_Daftar Tugas_
a. Tulis ulang sebagian teks tentang karakteristik dan kebutuhan siswa, dan ganti "luar biasa" dengan "menakjubkan". Mulailah dari bagian yang memuat "Membincang seputar tentang", lalu berhenti setelah "bagi setiap manusia.".
b. Menurut teks tentang karakteristik dan kebutuhan siswa, apa kebutuhan paling pokok anak ketika masih di dalam rahim?
c. Teruskan teks tentang karakteristik dan kebutuhan siswa, mulai sesudah kalimat terakhir yang tertulis.
===== Kutipan Teks
I. PENDAHULUAN
Setiap manusia secara Sunnatullah saling terkait. Sehingga, akan membentuk kelompok-kelompok kecil yang notabennya adalah sebuah komunitas dan akan berbaur membentuk komunitas besar. Satu dengan yang lainnya akan saling berinteraksi, entah berinteraksi positif (saling tolong-menolong, gotong royong, bekerja sama) maupun interaksi negatif (saling menjatuhkan, menindas, mengadu domba, dll). Hal itu berlangsung mulai dari masa kanak-kanak hingga dewasa. Manusia tidak mampu menjalani hidup sendirian, ia akan senantiasa membutuhkan orang lain.
Membincang seputar tentang masa kanak-kanak dan berlanjut pada masa anak-anak akan ditemukan berbagai macam hal-hal menarik, diantaranya ciri-ciri, pertumbuhan fisik, perkembangan otak, dan sebagainya. Bahkan, kalau dilihat dari awal kelahiran seorang anak, maka disana akan ditemukan betapa uniknya seorang anak. Anak yang masih bayi dan berada dalam kandungan, pada saat mendekati hari-hari kelahiran terlihat kepala berada di bawah mendekati mulut rahim. Allah SWT memang sengaja membuat kepala janin anak tersebut lebih berat dari anggota tubuh yang lainnya. Hal ini menunjukan bahwa isi kepala sangatlah luar biasa dan menjadi komponen paling pokok bagi setiap manusia.
Kebutuhan anak pada saat di dalam rahim yang paling pokok adalah kebutuhan fisik, yaitu gizi atau nutrisi yang menunjang pertumbuhan bayi tersebut. Adapun setelah bayi tersebut lahir dan berkembang menjadi anak, maka kebutuhannya pun tidak hanya kebutuhan fisik saja, melainkan kebutuhan non fisik. Apalagi anak tersebut sudah memasuki masa atau usia sekolah, kebutuhannya sangatlah kompleks. Pada makalah kali ini penulis mencoba membahas tentang karakteristik dan kebutuhan anak usia sekolah, yang pada akhirnya makalah ini penulis memberi judul ”Karakteristik dan Kebutuhan Siswa”.
==========
===== Bahan Sumber
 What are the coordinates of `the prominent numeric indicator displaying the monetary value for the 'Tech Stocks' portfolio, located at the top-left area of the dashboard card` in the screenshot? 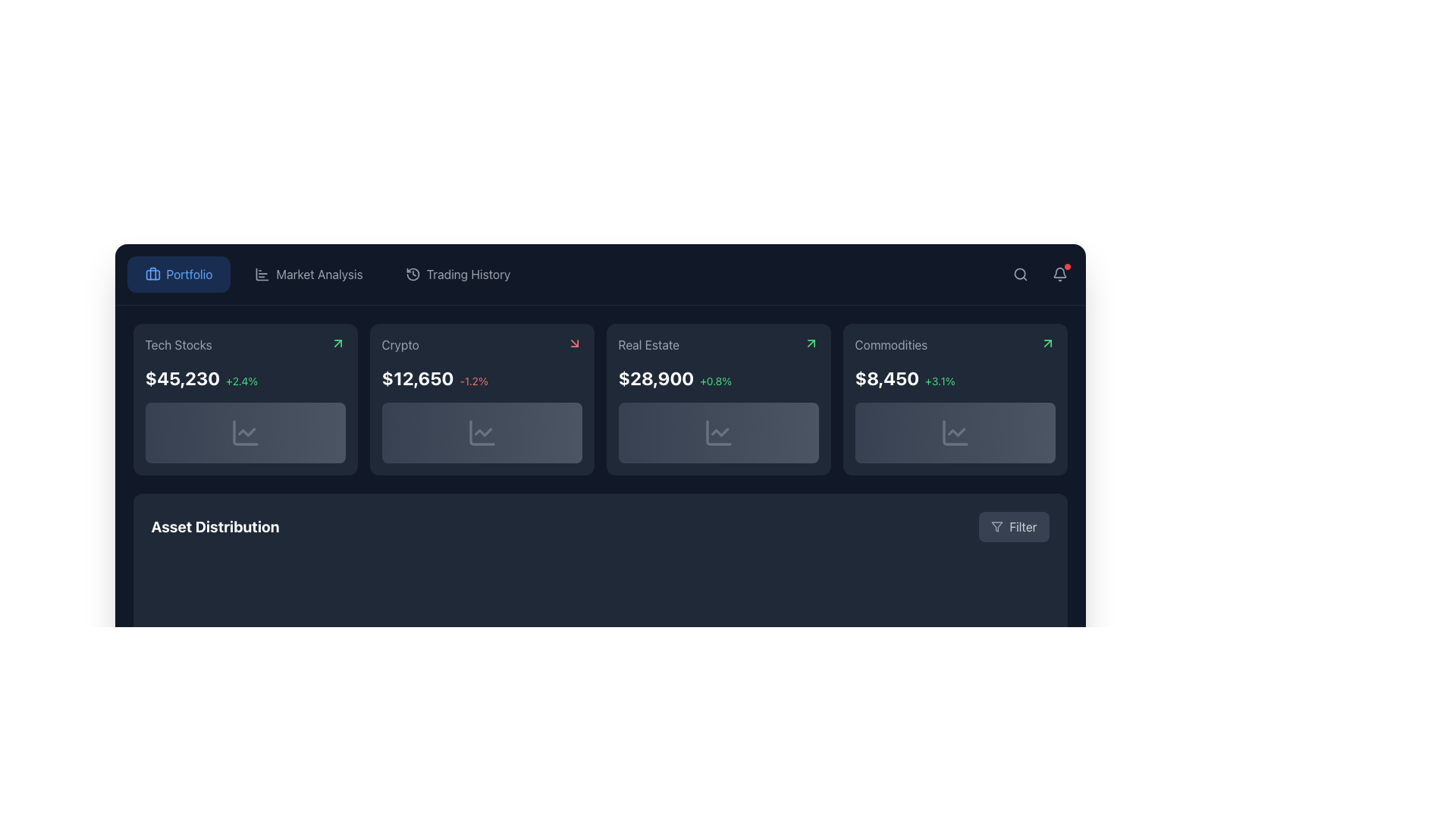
==========
_Jawaban per Tugas_
a.
Membincang seputar tentang masa kanak-kanak dan berlanjut pada masa anak-anak akan ditemukan berbagai macam hal-hal menarik, diantaranya ciri-ciri, pertumbuhan fisik, perkembangan otak, dan sebagainya. Bahkan, kalau dilihat dari awal kelahiran seorang anak, maka disana akan ditemukan betapa uniknya seorang anak. Anak yang masih bayi dan berada dalam kandungan, pada saat mendekati hari-hari kelahiran terlihat kepala berada di bawah mendekati mulut rahim. Allah SWT memang sengaja membuat kepala janin anak tersebut lebih berat dari anggota tubuh yang lainnya. Hal ini menunjukan bahwa isi kepala sangatlah menakjubkan dan menjadi komponen paling pokok bagi setiap manusia.

b. Kebutuhan fisik, yaitu gizi atau nutrisi yang menunjang pertumbuhan bayi.

c.
II. RUMUSAN MASALAH
A. Karakteristik dan perbedaan individu siswa
B. Perkembangan dan Pertumbuhan Siswa
C. Kebutuhan Pokok Siswa
III. PEMBAHASAN
A. Karakteristik dan Perbedaan Individu Siswa
Manusia adalah makhluk yang dapat dipandang dari berbagai sudut pandang. Sejak ratusan tahun sebelum Isa, manusia telah menjadi salah satu objek filsafat, baik objek formal yang mempersoalkan hakikat manusia maupun objek materiil yang mempersoalkan manusia sebagai apa adanya manusia dan dengan berbaga kondisinya. Sebagaimana dikenal adanya manusia sebagai makhluk yang berfikir atau “homo sapiens”, makhluk yang berbentuk atau “homo faber”, makhluk yang dapat dididik atau “homo edocendum” dan seterusnya merupakan pandangan-pandangan tentang manusia yang dapat digunakan untuk menetapkan cara pendekatan yang akan dilakukan terhadap manusia tersebut. Berbagai pandangan itu membuktikan bahwa manusia adalah makhluk yang kompleks. Kini bangsa Indonesia telah menganut suatu pandangan, bahwa yang dimaksud manusia secara utuh adalah manusia sebagai pribadi yang merupakan pengejawantahan manunggalnya berbagai ciri atau karakter hakiki atau sifat kodrati manusia yang seimbang antar berbagai segi, yaitu antara segi individu dan sosial, jasmani dan rohani, dan dunia dan akhirat. Keseimbangan hubungan tersebut menggambarkan keselarasan hubungan antara manusia dengan dirinya, manusia dengan sesame manusia, manusia dengan alam sekitar atau lingkungannya, dan manusia dengan Tuhan.
Uraian tentang manusia dengan kedudukannya sebagai peserta didik, haruslah menempatkan manusia sebagai pribadi yang utuh. Dalam kaitannya dengan kepentingan pendidikan, akan lebih ditekankan hakikat manusia sebagai kesadaran sifat makhluk individu dan makhluk sosial, sebagai kesatuan jasmani dan rohani, dan sebagai makhluk Tuhan dengan menempatkan hidupnya di dunia sebagai persiapan kehidupannya di akhirat. Sifat-sifat dan cirri-ciri tersebut merupakan hal yang secara mutlak disandang oleh manusia, sehingga setiap manusia pada dasarnya sebagai pribadi atau individu yang utuh. Individu berarti : tidak dapat dibagi (undivided), tidak dapat dipisahkan; keberadaannya sebagai makhluk yang pilah, tunggal dank has. Seseorang berbeda dengan orang lain karena cirri-cirinya yang khusus itu. Menurut kamus Echols dan Shadaly, individu adalah kata benda dari individual yang berarti orang, perseorangan, oknum.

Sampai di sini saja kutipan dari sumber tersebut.